Recurrent Blood Eosinophilia in Ulcerative Colitis Is Associated with Severe Disease and Primary Sclerosing Cholangitis
- First Online:
- Cite this article as:
- Barrie, A., Mourabet, M.E., Weyant, K. et al. Dig Dis Sci (2013) 58: 222. doi:10.1007/s10620-012-2329-7
- 305 Downloads
Background and Aims
Eosinophils are implicated in the pathogenesis of inflammatory bowel disease (IBD). A subset of IBD patients develops blood eosinophilia, and the clinical profile of these patients is undefined. We sought to characterize IBD patients with and without eosinophilia.
We studied a prospective registry of 1,176 IBD patients followed in a tertiary referral center. Patients who developed eosinophilia at any time were identified by electronic medical record query. We performed a chart review case–control study comparing patients with recurrent eosinophilia versus randomly selected disease-matched patients with no history of eosinophilia. Histological analysis was performed on selected cases and controls.

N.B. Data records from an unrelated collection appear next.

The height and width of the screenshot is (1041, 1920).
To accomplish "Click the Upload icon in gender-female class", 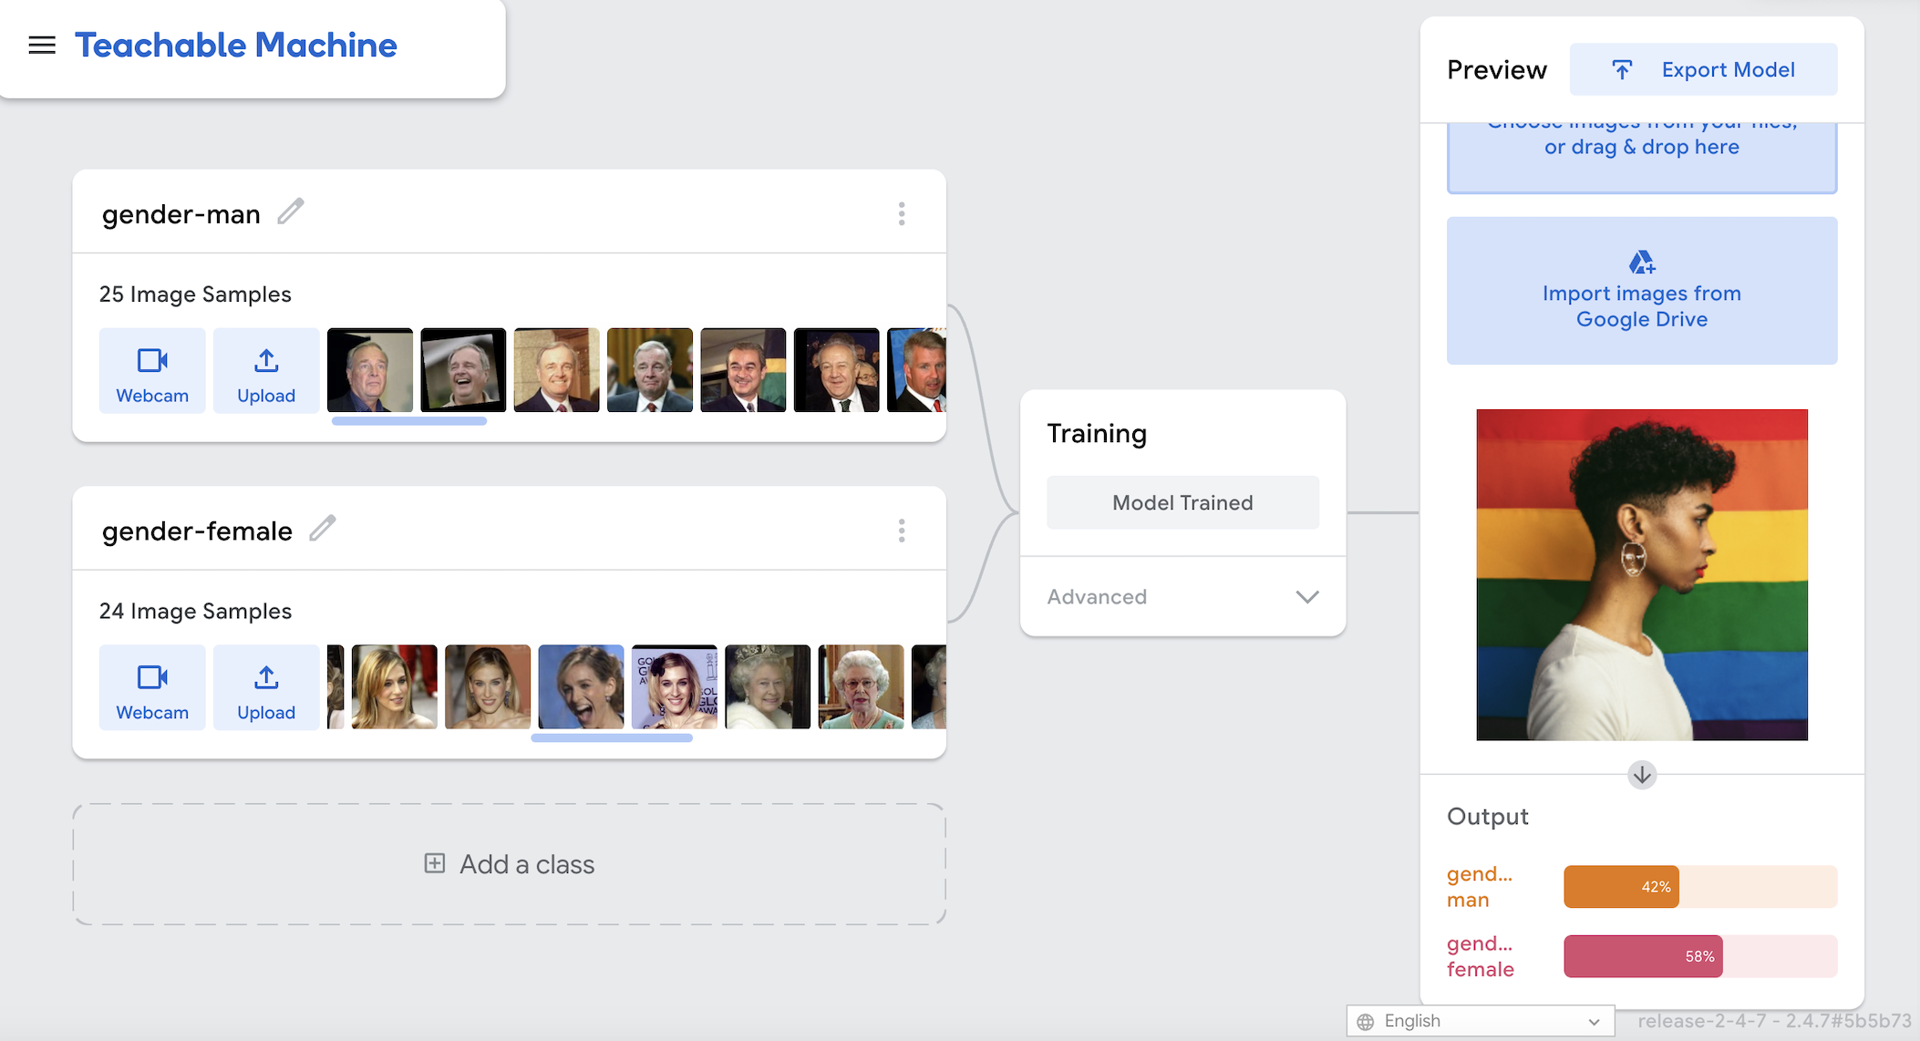I will tap(265, 676).
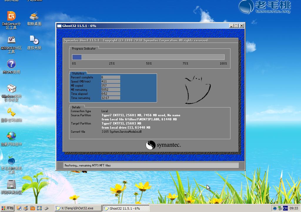Viewport: 301px width, 212px height.
Task: Launch the Windows启动引导修复 boot repair icon
Action: click(x=11, y=89)
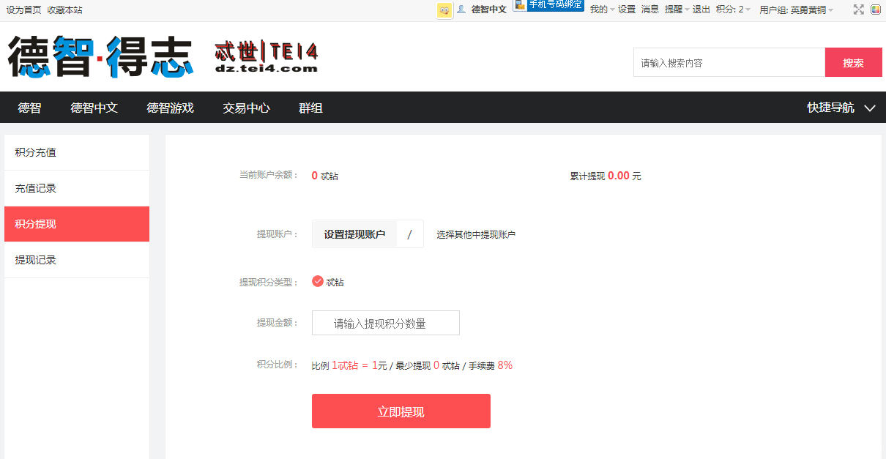Select 充值记录 in the sidebar

coord(37,188)
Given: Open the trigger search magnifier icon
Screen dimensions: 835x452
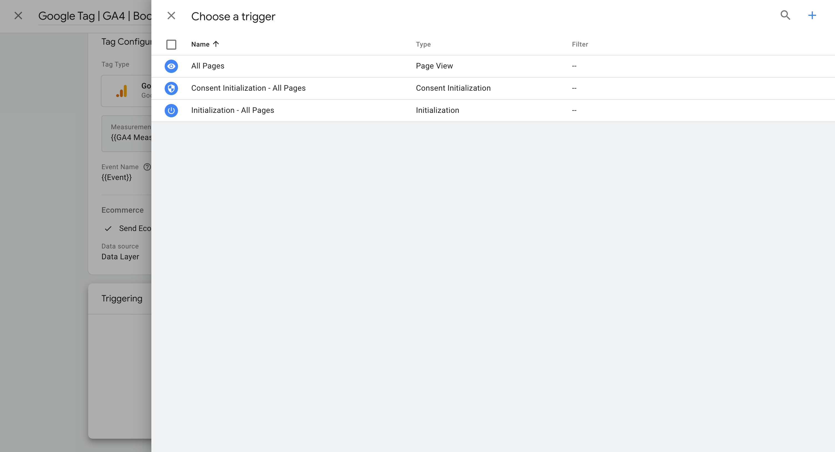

Eosinophilia at any time was more prevalent in ulcerative colitis (UC) patients than Crohn’s disease patients (22.2 versus 12.7 %), as was recurrent eosinophilia (3.4 versus 0.7 %). UC patients with recurrent eosinophilia were predominantly male compared with the control UC population (81.3 versus 46.9 %) and had higher rates of colectomy for either medically refractory disease or dysplasia/cancer than control UC patients (56.3 versus 15.6 %). Primary sclerosing cholangitis (PSC) occurred in 37.5 % of UC patients with recurrent eosinophilia compared with only 3.1 % in the UC controls. Histological analysis of random diagnostic samples from UC patients with recurrent eosinophilia demonstrated a normal eosinophil pattern as seen in the control UC population.
Eosinophilia-associated UC is a subgroup of IBD associated with severe colitis and PSC. Further studies are warranted to characterize molecular mechanisms underlying eosinophilia-associated UC and to determine optimal approaches for therapy.